**Work to be completed:**
Write out exactly the lines of the entries below from the one holding "You are a computer-use agent. The width" to the one holding "Click the question", inclusive, and leave out all other lines.
___ Information supplied
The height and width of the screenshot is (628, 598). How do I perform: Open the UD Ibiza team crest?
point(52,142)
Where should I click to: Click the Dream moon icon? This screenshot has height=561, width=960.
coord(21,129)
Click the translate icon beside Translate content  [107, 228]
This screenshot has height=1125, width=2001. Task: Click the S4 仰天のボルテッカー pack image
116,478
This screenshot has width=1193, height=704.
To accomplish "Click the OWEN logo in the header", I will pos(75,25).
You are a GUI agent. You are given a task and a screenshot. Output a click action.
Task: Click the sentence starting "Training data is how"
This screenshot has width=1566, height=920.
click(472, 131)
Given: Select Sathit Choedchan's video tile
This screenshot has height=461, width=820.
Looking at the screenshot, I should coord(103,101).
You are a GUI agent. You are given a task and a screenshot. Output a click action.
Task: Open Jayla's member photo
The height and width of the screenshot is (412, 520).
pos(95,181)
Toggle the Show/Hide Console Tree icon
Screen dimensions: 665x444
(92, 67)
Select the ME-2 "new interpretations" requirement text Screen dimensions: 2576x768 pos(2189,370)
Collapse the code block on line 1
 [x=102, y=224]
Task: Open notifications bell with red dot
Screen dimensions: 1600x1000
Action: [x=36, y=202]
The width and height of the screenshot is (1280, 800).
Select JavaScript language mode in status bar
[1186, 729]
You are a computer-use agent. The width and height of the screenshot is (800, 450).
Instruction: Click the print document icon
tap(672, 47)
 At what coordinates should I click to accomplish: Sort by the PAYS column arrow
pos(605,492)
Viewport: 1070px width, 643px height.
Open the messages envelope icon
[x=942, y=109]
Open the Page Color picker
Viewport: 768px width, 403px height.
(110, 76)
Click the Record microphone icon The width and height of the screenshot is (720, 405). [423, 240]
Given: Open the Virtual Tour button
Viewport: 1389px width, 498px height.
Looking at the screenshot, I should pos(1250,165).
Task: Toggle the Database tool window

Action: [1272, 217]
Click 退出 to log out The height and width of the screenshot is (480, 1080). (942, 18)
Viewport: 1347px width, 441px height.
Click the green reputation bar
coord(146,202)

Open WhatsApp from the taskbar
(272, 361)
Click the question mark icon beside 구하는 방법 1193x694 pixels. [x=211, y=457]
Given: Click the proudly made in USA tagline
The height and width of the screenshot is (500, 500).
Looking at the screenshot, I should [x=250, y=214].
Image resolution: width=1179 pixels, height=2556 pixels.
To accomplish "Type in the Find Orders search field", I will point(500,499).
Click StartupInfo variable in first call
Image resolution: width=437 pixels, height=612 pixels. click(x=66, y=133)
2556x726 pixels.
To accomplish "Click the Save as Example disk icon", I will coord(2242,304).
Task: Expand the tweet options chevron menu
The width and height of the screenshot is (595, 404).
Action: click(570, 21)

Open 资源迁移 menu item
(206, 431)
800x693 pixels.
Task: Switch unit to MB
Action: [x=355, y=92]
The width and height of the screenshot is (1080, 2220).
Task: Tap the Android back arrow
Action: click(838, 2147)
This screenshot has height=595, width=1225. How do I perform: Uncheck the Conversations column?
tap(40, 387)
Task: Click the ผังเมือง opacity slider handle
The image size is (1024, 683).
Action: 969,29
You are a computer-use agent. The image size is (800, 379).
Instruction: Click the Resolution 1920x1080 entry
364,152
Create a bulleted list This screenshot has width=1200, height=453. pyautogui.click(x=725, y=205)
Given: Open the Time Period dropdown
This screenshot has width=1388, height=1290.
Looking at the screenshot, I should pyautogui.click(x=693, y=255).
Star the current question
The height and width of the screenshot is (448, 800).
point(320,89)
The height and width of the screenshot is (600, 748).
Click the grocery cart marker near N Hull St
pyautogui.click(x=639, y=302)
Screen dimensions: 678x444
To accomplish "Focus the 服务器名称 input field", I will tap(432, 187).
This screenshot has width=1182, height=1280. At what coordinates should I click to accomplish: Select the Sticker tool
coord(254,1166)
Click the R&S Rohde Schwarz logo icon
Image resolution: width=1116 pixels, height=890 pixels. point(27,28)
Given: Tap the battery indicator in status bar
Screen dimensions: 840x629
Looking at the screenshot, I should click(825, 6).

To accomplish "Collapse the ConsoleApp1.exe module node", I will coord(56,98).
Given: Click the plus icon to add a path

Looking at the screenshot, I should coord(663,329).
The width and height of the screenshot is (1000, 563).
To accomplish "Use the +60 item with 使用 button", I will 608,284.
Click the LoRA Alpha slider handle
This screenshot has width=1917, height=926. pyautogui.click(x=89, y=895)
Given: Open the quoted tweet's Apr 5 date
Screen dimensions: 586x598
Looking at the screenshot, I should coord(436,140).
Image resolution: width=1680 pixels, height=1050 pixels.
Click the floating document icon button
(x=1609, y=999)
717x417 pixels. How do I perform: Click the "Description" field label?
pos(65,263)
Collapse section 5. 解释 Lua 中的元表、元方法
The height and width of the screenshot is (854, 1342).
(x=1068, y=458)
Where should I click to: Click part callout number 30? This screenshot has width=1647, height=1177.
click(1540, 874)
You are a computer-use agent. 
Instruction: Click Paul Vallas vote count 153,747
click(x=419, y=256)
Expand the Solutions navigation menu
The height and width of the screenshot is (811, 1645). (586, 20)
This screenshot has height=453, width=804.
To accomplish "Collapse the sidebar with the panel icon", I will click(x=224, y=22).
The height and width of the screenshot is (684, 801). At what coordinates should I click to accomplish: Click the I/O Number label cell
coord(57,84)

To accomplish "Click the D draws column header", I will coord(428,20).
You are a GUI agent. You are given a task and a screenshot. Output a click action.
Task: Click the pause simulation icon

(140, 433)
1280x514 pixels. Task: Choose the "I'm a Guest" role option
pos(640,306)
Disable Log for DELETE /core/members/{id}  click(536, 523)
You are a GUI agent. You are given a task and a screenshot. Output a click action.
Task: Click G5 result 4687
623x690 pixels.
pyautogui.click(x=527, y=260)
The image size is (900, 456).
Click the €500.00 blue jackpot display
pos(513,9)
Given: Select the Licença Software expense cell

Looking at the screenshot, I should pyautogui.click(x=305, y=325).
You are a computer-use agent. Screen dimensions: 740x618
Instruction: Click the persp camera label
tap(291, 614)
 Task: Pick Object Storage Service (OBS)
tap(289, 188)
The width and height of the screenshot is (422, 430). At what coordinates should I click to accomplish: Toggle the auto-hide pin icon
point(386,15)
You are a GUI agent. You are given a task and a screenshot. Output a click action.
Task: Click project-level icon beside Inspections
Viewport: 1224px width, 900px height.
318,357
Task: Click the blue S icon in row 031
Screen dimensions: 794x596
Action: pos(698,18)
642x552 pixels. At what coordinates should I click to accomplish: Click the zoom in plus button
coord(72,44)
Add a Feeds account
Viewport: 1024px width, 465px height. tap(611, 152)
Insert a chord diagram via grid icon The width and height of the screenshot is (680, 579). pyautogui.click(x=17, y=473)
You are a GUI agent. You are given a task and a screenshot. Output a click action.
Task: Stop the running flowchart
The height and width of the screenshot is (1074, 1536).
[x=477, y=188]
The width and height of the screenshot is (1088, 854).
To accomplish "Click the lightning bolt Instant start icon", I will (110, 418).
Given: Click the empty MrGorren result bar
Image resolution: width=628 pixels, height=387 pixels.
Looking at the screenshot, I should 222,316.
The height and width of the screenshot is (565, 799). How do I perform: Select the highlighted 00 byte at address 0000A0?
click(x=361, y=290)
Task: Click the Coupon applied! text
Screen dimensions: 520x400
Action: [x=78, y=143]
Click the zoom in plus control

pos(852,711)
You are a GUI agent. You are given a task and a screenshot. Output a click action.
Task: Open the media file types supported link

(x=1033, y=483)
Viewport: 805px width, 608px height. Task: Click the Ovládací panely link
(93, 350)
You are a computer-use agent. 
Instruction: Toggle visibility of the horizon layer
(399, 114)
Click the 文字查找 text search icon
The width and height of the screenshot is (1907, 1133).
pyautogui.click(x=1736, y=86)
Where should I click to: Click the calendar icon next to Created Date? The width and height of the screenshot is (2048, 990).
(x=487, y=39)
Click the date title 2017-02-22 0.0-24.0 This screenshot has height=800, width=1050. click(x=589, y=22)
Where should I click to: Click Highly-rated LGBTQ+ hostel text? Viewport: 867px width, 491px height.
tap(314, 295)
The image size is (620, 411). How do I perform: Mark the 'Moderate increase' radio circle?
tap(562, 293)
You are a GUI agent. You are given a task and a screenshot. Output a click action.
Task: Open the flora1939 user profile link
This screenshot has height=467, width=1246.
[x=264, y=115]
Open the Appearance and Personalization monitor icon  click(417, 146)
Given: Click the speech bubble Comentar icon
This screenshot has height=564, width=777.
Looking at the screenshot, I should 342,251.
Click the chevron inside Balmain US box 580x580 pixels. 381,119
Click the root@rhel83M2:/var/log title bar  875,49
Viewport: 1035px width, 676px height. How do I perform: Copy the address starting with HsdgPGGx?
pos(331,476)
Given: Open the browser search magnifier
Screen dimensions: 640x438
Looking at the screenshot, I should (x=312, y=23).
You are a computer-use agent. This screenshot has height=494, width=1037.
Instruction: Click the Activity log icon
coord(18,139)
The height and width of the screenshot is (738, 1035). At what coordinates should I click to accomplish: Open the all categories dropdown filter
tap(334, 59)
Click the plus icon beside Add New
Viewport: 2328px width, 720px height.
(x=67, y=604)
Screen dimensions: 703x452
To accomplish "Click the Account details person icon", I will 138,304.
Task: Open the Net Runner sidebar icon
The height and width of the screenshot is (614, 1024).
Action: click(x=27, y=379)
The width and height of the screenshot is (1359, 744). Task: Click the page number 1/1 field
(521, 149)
______
**Response box:**
You are a computer-use agent. The width and height of the screenshot is (800, 450).
Instruction: Click the print document icon
tap(672, 47)
 At what coordinates should I click to accomplish: Sort by the PAYS column arrow
pos(605,492)
Viewport: 1070px width, 643px height.
Open the messages envelope icon
[x=942, y=109]
Open the Page Color picker
Viewport: 768px width, 403px height.
(110, 76)
Click the Record microphone icon The width and height of the screenshot is (720, 405). [423, 240]
Given: Open the Virtual Tour button
Viewport: 1389px width, 498px height.
Looking at the screenshot, I should pos(1250,165).
Task: Toggle the Database tool window

Action: [1272, 217]
Click 退出 to log out The height and width of the screenshot is (480, 1080). (942, 18)
Viewport: 1347px width, 441px height.
Click the green reputation bar
coord(146,202)

Open WhatsApp from the taskbar
(272, 361)
Click the question mark icon beside 구하는 방법 1193x694 pixels. [x=211, y=457]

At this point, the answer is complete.